Mit Inkrafttreten des Sozialgesetzbuches II (SGB II, auch Hartz IV genannt) am ersten Januar 2005 wurden auch Änderungen in den Familienverhältnissen wirksam. Genauer gesagt: die Wahrnehmung (armer) Privatverhältnisse durch das Gesetz hat sich mehrfach geändert. 2005 zählten z. B. 18-jährige Kinder nicht mehr zur Familie, die im SGB II-deutsch nun Bedarfsgemeinschaft heißt und die im Übrigen auch aus nur einer Person bestehen kann. Ein Jahr später, nach einer Hetzkampagne gegen junge Erwachsene, wurden diese jedoch wieder Teil der Familie, wenn sie noch bei ihren Eltern wohnen und zwischen 18 und 25 Jahren alt sind. Seither können junge Erwachsene in Deutschland eher nach Afghanistan in den Krieg als von zuhause ausziehen.
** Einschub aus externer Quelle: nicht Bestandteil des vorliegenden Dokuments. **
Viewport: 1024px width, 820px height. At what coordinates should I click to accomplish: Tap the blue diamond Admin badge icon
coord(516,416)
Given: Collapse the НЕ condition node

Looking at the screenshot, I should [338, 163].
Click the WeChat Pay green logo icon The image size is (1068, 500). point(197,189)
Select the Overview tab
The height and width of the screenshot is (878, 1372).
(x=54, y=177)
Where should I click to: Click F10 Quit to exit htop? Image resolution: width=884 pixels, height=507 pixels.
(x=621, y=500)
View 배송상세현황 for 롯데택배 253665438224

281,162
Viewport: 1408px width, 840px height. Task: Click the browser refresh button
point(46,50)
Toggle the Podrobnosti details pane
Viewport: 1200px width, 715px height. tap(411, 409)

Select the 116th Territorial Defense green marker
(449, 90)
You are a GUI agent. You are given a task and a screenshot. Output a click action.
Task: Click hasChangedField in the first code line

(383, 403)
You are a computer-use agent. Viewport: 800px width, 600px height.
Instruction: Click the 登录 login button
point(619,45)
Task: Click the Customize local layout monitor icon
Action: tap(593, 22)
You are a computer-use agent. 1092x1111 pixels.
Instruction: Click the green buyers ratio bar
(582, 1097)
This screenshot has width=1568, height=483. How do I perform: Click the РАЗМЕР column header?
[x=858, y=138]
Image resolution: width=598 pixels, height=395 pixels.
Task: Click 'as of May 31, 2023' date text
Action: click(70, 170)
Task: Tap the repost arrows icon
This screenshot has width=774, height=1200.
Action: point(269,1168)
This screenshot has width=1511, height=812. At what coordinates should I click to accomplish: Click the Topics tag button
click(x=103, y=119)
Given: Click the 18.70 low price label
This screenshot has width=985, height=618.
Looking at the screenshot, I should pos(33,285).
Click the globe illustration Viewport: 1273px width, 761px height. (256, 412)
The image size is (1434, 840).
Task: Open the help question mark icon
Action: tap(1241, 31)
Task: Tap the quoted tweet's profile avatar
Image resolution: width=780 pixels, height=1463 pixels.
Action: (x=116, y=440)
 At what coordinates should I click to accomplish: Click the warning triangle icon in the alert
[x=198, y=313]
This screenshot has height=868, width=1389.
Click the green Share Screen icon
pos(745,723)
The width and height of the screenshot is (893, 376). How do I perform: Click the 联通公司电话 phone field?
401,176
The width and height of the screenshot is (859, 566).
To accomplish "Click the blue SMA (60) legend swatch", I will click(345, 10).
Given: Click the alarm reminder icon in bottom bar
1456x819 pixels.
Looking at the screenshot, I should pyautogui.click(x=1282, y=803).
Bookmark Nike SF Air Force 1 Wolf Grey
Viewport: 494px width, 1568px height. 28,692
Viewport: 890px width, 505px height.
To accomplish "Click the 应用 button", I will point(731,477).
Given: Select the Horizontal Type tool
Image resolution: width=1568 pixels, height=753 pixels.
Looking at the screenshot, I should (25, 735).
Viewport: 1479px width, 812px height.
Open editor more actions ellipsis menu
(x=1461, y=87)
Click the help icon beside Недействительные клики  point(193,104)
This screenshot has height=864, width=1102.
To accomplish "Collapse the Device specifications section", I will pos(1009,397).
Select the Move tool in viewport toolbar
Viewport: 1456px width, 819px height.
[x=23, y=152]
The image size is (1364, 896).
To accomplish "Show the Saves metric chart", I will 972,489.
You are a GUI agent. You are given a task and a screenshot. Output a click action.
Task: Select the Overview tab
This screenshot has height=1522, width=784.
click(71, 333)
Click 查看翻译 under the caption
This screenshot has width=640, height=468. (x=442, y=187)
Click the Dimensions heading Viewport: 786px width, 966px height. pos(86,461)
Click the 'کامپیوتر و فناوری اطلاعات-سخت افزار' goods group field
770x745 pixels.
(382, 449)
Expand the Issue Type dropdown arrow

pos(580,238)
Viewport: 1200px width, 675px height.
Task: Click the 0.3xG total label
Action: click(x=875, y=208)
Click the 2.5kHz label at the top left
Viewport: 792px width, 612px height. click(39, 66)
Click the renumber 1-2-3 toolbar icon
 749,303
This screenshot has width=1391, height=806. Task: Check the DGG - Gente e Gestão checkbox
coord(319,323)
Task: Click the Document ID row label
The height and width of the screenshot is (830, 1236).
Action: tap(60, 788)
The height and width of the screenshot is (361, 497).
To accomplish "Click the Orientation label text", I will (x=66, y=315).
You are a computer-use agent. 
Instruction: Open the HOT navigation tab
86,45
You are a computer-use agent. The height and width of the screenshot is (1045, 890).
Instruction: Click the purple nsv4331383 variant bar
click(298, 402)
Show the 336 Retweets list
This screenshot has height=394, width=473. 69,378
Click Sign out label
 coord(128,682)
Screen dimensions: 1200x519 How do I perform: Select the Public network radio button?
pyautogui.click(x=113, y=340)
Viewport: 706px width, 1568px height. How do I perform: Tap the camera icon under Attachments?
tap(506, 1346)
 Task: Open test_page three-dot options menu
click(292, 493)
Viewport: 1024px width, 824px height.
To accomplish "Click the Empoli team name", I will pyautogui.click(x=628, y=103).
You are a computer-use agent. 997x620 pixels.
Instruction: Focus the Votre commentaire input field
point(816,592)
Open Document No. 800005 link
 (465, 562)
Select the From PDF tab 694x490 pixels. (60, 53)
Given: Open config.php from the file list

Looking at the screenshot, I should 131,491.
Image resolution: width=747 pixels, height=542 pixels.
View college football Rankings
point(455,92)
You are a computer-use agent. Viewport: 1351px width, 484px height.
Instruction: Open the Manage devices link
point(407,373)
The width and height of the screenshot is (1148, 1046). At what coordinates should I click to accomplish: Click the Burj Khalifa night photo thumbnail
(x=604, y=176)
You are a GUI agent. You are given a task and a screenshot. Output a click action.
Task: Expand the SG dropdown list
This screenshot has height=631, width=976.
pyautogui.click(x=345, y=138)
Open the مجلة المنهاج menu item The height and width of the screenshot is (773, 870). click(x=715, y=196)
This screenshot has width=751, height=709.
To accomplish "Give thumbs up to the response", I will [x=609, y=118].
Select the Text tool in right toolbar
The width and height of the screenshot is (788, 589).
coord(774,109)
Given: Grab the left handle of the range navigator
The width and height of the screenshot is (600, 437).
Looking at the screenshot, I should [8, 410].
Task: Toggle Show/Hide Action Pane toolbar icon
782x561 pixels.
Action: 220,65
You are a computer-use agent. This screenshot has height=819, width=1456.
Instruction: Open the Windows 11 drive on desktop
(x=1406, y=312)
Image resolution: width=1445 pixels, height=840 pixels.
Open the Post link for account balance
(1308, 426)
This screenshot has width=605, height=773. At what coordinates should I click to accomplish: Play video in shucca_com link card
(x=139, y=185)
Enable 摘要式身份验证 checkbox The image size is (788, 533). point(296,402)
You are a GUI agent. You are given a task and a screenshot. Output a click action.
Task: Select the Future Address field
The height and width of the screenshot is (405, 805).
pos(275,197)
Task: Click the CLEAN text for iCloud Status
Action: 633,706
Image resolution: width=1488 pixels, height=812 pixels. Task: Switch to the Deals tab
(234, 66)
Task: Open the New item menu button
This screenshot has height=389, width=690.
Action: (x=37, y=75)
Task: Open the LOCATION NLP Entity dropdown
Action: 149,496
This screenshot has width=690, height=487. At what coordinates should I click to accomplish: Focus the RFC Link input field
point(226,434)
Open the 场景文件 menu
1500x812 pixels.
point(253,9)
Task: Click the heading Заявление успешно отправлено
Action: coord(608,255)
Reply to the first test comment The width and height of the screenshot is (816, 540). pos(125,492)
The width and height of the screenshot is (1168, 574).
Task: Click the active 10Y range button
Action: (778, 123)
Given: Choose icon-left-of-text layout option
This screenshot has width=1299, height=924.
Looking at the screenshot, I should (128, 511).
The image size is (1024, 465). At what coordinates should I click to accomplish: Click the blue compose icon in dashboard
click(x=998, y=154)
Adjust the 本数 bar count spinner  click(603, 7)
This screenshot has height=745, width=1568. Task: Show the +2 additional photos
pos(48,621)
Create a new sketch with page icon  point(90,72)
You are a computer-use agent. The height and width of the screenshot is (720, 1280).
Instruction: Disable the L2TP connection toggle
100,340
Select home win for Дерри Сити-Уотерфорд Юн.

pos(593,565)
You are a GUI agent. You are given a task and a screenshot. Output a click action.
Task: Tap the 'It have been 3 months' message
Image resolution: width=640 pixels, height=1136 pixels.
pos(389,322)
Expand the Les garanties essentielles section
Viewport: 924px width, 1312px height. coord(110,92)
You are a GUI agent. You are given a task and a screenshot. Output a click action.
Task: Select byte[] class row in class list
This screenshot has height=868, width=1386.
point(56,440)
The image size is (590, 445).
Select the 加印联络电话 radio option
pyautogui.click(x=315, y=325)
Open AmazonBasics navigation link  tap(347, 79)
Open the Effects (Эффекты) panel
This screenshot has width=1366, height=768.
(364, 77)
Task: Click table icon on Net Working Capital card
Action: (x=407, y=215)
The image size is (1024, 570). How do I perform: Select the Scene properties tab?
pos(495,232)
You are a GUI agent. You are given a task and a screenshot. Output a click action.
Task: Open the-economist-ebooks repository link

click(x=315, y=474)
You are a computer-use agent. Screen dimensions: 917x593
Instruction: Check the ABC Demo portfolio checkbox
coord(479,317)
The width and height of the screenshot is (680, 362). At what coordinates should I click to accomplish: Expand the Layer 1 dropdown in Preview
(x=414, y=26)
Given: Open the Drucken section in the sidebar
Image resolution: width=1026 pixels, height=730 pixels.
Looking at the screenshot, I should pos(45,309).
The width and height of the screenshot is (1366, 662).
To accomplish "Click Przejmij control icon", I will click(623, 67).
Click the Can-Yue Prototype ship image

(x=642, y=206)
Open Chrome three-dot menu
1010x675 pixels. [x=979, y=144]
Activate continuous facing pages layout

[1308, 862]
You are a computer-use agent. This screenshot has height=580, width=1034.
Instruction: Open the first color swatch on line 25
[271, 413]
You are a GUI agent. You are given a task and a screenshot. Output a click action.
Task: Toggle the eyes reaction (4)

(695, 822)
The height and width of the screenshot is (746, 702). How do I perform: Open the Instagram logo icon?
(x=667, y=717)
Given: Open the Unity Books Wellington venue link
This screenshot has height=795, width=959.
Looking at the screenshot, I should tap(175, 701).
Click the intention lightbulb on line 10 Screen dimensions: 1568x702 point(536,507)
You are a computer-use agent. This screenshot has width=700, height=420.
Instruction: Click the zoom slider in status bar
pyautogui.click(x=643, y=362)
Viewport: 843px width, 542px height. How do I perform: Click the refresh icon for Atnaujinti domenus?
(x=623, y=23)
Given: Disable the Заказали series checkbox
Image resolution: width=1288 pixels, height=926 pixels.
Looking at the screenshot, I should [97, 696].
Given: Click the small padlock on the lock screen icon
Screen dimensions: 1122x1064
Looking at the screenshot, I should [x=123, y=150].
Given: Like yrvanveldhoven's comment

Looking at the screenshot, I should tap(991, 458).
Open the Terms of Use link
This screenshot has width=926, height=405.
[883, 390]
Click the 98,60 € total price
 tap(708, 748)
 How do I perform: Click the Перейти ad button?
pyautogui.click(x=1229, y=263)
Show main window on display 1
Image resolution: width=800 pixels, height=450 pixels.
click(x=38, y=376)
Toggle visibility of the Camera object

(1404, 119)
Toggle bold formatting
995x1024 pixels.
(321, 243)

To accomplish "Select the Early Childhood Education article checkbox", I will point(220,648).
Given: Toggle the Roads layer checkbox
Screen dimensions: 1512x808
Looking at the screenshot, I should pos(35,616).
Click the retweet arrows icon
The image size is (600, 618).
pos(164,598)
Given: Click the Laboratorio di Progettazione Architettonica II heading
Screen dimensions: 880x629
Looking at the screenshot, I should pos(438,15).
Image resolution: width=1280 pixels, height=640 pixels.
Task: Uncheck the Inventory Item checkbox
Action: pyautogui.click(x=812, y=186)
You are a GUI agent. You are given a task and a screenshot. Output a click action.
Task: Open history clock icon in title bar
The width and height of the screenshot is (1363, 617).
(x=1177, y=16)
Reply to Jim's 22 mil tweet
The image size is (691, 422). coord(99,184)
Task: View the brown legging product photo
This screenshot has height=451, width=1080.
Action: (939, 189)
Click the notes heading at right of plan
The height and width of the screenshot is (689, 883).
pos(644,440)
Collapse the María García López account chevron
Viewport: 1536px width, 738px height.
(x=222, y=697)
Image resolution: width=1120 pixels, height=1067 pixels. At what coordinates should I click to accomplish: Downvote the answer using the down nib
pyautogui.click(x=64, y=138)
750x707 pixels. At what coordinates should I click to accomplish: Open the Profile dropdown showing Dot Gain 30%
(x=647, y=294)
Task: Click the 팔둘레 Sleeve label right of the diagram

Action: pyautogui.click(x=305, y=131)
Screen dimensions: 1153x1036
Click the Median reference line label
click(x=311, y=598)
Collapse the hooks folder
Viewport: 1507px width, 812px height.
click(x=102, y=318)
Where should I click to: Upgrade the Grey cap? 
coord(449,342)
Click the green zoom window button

Letzteres dürfen sie vor Erreichen des 25 Lebensjahres mit Erlaubnis der ARGE nämlich nur in besonderen Fällen (z.B bei ständigem massiver Streit mit den Eltern). Mit der Einführung der bedarfsabhängigen Sozialleistung für erwerbsfähige Menschen, dem Arbeitslosengeld II (Alg II), wurden Arbeitslosen- und Sozialhilfe auf dem Niveau der Sozialhilfe zusammengeführt. „Die vorgesehenen Regelsätze schützen jedoch nicht vor Armut,
sondern schreiben sie fest“, so der Paritätische Wohlfahrtsverband einleitend in seiner Broschüre: „zum Leben zu wenig“. Bundesweit lebt inzwischen jedes 5. Kind in Armut. Kinder gut verdienender Eltern haben, lt. den Ergebnissen des 2. Armuts- und Reichtumsbericht der Bundesregierung, 7,4-fach bessere Chancen ein Studium zu beginnen als Kinder von Eltern niedriger Einkommen. Damit die geringen Möglichkeiten von Kindern, die in Bedarfsgemeinschaften leben, auch genutzt werden können, sollen diese hier zusammengefasst und im Überblick dargestellt werden.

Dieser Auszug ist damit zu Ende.